Training loss versus depth

Final training loss plotted against model depth.
Training loss vs depth The MLP fails at depth 50; the SymplecticPINN improves slightly as depth increases.

The MLP is roughly stable up to depth 25 but fails catastrophically at depth 50, with loss increasing by several orders of magnitude. ResidualMLP stays stable. SymplecticPINN also stays stable and improves slightly as depth increases, suggesting that the optimizer can use the extra capacity when gradient flow is preserved. This contrasts with the Greydanus et al.[4] setting, where depth was not a primary variable — their Hamiltonian constraint was applied to a shallow energy network. The present experiment shows the constraint remains effective at depths that break standard residual architectures.

Numerical summary

Terminal output with numerical summary of the depth stress test.
Numerical summary The exact numbers behind the paper table are preserved for transparency.

The minimum singular value is the most important diagnostic. A value near zero means at least one latent direction receives no useful gradient signal. The notes report that MLP reaches numerical zero at every depth, ResidualMLP delays but does not prevent collapse, and SymplecticPINN keeps the minimum singular value above approximately 0.25. This is the quantitative evidence for the claim that Störmer-Verlet integration preserves gradient signal across all tested depths.

Caveat: these plots should be regenerated from the final corrected separable-Hamiltonian architecture before paper submission.

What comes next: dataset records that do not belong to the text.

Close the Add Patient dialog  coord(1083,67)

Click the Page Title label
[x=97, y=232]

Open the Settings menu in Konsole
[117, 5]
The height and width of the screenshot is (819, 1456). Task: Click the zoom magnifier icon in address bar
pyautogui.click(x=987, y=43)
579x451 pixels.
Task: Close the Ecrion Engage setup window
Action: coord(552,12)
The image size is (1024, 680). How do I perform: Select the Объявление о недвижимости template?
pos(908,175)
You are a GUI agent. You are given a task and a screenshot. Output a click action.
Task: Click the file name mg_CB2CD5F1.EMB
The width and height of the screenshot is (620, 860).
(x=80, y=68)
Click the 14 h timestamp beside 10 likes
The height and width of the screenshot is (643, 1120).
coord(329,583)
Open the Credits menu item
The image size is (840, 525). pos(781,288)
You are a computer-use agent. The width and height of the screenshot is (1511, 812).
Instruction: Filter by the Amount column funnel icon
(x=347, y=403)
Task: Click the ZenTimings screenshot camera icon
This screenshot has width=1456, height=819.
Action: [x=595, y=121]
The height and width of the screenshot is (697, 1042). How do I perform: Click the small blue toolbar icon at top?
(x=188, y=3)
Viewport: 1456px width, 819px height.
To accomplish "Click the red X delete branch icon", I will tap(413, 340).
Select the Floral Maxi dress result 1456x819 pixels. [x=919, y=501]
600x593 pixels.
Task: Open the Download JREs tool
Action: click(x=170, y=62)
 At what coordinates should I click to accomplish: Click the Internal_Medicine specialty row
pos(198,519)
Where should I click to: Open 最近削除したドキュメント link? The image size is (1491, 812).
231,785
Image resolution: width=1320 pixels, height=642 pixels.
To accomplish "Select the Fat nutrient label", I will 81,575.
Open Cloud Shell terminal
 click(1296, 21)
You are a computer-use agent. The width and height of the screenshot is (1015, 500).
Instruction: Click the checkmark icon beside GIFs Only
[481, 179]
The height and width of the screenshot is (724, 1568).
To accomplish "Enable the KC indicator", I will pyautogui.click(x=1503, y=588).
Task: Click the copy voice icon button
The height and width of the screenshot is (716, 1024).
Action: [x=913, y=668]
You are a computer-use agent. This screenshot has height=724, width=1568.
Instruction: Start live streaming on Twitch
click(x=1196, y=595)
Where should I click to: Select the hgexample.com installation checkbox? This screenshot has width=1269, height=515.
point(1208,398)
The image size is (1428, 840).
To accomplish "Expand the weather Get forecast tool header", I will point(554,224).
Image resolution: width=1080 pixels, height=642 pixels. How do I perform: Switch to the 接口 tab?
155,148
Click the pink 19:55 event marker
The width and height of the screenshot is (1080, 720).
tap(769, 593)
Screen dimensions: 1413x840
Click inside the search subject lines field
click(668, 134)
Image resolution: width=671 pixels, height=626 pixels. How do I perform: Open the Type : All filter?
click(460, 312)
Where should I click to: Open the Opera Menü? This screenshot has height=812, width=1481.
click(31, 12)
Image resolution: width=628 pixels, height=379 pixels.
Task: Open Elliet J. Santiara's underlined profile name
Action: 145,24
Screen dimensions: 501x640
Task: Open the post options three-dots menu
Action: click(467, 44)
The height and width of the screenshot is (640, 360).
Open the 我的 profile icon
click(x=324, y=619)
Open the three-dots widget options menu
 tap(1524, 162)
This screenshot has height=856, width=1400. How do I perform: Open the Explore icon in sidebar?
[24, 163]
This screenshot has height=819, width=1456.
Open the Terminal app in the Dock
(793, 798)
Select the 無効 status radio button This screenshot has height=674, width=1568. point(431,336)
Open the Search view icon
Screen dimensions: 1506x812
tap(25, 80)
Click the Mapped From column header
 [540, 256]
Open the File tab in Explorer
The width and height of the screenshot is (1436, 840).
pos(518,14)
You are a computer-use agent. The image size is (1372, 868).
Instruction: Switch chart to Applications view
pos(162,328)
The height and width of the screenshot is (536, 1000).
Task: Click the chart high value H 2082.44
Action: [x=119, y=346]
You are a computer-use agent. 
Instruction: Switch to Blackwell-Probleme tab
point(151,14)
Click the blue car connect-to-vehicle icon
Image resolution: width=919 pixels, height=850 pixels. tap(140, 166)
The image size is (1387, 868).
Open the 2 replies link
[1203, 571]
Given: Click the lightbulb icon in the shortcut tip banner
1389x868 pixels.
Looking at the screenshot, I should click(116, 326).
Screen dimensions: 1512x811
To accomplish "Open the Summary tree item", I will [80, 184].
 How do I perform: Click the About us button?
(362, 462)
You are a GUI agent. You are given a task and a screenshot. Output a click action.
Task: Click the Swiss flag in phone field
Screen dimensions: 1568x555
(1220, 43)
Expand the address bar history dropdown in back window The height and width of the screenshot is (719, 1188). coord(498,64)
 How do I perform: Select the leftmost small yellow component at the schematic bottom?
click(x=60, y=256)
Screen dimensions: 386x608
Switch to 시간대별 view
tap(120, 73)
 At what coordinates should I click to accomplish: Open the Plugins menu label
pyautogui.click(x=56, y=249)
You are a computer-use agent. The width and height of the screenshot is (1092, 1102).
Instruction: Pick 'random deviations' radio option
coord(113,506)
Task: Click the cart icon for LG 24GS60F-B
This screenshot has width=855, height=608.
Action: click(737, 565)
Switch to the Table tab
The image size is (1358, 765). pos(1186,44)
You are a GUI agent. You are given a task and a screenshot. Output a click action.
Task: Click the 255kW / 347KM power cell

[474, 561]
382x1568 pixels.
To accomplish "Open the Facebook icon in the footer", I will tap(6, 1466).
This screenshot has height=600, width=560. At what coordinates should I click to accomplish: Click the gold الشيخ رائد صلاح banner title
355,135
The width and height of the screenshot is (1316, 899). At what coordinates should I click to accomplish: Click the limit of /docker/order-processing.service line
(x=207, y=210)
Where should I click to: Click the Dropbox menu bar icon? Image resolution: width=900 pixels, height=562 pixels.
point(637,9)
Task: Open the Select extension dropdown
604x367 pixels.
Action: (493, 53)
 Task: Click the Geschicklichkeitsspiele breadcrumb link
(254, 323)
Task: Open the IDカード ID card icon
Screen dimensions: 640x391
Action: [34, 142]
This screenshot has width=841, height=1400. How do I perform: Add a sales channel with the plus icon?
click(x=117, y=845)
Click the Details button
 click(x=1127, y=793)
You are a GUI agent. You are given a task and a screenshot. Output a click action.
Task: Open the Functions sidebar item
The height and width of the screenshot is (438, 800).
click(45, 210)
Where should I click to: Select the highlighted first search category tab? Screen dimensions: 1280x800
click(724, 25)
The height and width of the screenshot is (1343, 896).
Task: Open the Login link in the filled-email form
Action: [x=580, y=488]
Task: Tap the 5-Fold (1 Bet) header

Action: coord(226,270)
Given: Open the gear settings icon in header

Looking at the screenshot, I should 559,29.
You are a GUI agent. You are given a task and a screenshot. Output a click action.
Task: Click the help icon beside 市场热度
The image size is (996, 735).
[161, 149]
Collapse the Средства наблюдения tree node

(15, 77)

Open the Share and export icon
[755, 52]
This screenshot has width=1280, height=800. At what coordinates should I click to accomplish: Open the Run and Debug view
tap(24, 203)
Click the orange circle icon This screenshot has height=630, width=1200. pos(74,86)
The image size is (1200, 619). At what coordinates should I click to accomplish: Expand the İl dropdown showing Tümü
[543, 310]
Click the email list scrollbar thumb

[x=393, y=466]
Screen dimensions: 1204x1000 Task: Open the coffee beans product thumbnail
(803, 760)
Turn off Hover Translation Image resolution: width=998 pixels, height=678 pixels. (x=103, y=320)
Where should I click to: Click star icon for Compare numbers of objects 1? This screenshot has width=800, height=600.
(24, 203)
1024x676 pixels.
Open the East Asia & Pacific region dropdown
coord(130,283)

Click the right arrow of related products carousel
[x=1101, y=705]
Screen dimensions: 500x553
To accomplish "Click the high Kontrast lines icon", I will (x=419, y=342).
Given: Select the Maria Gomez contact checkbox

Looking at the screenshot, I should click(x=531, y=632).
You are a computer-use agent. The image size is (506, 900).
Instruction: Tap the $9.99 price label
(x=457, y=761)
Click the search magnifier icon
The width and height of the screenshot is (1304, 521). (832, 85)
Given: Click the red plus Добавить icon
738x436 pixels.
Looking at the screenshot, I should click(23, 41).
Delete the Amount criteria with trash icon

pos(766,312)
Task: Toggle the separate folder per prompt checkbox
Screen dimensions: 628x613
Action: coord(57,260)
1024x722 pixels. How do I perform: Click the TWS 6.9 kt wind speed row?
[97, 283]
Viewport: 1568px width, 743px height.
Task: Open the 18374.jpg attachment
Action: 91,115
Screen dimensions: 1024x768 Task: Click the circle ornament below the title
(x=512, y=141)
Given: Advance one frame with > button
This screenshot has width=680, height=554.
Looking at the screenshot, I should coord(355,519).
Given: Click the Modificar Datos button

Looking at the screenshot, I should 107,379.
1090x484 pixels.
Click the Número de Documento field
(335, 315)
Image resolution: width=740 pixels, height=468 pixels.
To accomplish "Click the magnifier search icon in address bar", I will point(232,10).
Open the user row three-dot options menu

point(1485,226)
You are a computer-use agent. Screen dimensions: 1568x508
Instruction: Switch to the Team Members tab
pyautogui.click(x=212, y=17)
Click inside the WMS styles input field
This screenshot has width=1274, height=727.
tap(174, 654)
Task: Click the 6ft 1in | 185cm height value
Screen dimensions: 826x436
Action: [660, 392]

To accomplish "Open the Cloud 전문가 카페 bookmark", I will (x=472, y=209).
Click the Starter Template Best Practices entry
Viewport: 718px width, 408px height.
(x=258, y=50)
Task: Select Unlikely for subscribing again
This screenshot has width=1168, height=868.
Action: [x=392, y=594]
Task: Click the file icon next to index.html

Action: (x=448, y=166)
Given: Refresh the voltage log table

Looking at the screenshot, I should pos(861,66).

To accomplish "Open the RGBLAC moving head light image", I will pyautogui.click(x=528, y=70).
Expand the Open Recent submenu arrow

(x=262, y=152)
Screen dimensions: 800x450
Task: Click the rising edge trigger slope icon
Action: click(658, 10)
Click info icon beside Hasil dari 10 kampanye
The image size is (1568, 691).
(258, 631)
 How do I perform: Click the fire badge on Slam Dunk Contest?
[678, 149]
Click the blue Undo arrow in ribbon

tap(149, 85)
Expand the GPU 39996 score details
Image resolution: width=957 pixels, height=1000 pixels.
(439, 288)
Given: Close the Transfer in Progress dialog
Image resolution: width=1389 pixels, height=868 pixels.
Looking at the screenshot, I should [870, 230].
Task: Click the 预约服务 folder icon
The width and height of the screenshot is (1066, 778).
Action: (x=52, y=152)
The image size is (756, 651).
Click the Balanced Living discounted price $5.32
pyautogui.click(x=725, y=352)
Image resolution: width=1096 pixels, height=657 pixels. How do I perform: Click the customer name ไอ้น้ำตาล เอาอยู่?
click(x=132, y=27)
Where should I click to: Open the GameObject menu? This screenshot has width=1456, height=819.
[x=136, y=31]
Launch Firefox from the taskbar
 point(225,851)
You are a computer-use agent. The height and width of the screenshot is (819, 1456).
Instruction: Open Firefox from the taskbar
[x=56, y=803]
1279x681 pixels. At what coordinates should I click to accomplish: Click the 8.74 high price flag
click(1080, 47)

The qualitative finding is expected to hold, but reproducibility should come from committed final code.

References

  1. Aich, A. & Aich, A. (2025). Symplectic Generative Networks: A Hamiltonian Framework for Invertible Deep Generative Modeling. arXiv:2505.22527.
  2. Canizares, P., Murari, D., Schönlieb, C.-B., Sherry, F., & Shumaylov, Z. (2024). Symplectic Neural Flows for Modeling and Discovery. arXiv:2412.16787.
  3. Tanaka, Y., Iwata, T., & Ueda, N. (2022). Symplectic Spectrum Gaussian Processes: Learning Hamiltonians from Noisy and Sparse Data. Advances in Neural Information Processing Systems 35 (NeurIPS 2022).
  4. Greydanus, S., Dzamba, M., & Yosinski, J. (2019). Hamiltonian Neural Networks. Advances in Neural Information Processing Systems 32 (NeurIPS 2019).
  5. Abijuru, J., Nagda, M., Ostheimer, P., Aurich, J. C., Vollmer, S. J., Kloft, M., & Fellenz, S. (2025). Physics-Informed Residual Flows. EurIPS 2025 Workshop on Differentiable Systems (DiffSys).